*** Opening of Excerpted text ***

All trials were conducted under rain-fed condition, without using any fertilizer, insecticides, pesticides, or herbicides. Weeding was carried out manually and periodically. In sesame, four levels of treatments (control, FeS2, MoS2, CeO2) were used and each treatment was replicated three times, requiring 12 plots for doing a ‘Randomized Complete Block Design’ (RCBD). Each plot size was of 3 m × 4 m and was obtained by equally dividing a large continuous area into a 4 × 3 grid. Individual plots were picked randomly to apply different treatment levels. Equal number of sesame seeds in 12 identical sets was treated with seed pretreatment solutions of FeS2, MoS2, CeO2, and distilled water so that three sets of each treatment level were obtained. These treated seeds were sown in the designated plots, chosen randomly, so that 600 plants per plot occur. However, for preventing overcrowding and ease of care, after 20 days of sowing, thinning to 400 plants per plot was carried out. The thinning was also carried out randomly. All plots received sunlight, rainwater, and other care in an identical fashion. After the complete crop cycle of 110 days, the final harvesting was performed. After 40 days, 20 plants were chosen randomly from each plot for nondestructive testing method of visual inspection. In this process, the number of pods per plant was counted and the initial results were analyzed. This implies that 60 randomly selected plants for each treatment were obtained (n = 60), resulting in a representative sample of 5 % of the population. Since n > 30, using central limit theorem (CLT) we used pairwise Z test for comparing the means. Similarly, at the end of 110 days, the natural maturity cycle of the crop, again 20 random plants from each plot was taken, resulting in the same 5 % representative sampling. The null hypothesis was that the means of response variable from two different treatments were the same, against the alternate hypothesis that the mean of response variable related to FeS2 nanoparticle-pretreated seeds was significantly higher than its comparison. Hypothesis was tested using a level of significance (alpha) of 0.01. As response variables, the following eight characteristics were evaluated: (a) shoot length, (b) root length, (c) total biomass, (d) pod biomass, (e) shoot biomass, (f) root biomass, (g) number of pods per plant (at day 40 by visual observation), and (h) seed yield per plant.

*** Close of Excerpted text ***

Exercise directions
Pick up the text on the sesame field trials after its final sentence and continue it.

*** Opening of Data extract ***

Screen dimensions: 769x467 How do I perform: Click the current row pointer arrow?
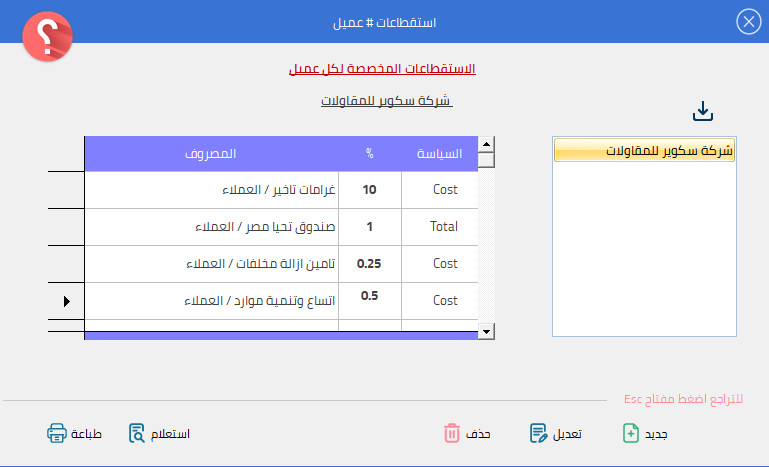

*** Close of Data extract ***

Response to this task
Results and discussion
Characterization of FeS2 nanoparticle
The particle size varies between 100 and 200 nm (Fig. 1a). The powder XRD pattern shown in Fig. 1b indicates the typical reflection patterns of pyrite particles (JCPDS no. 42-1340). The XRD plot with 2θ values at 28.4°, 32.8°, 36.9°, 40.6°, 47.3°, 56.0°, 58.7°, 61.3°, and 64.2° can be ascribed as the crystal plane of (111), (200), (210), (211), (220), (311), (222), (023), and (321), respectively. Such type of intense peaks in the XRD pattern clearly indicates the absence of impurities like sulfur, greigite [10, 11, 28–30]. Raman spectra were recorded between the wave numbers ranging from 200 to 500 cm−1. Sharp peaks at 334.8, 376.2, and 428.6 cm−1 were observed, and these results are in agreement with the earlier work on Raman analysis of pure FeS2 crystals.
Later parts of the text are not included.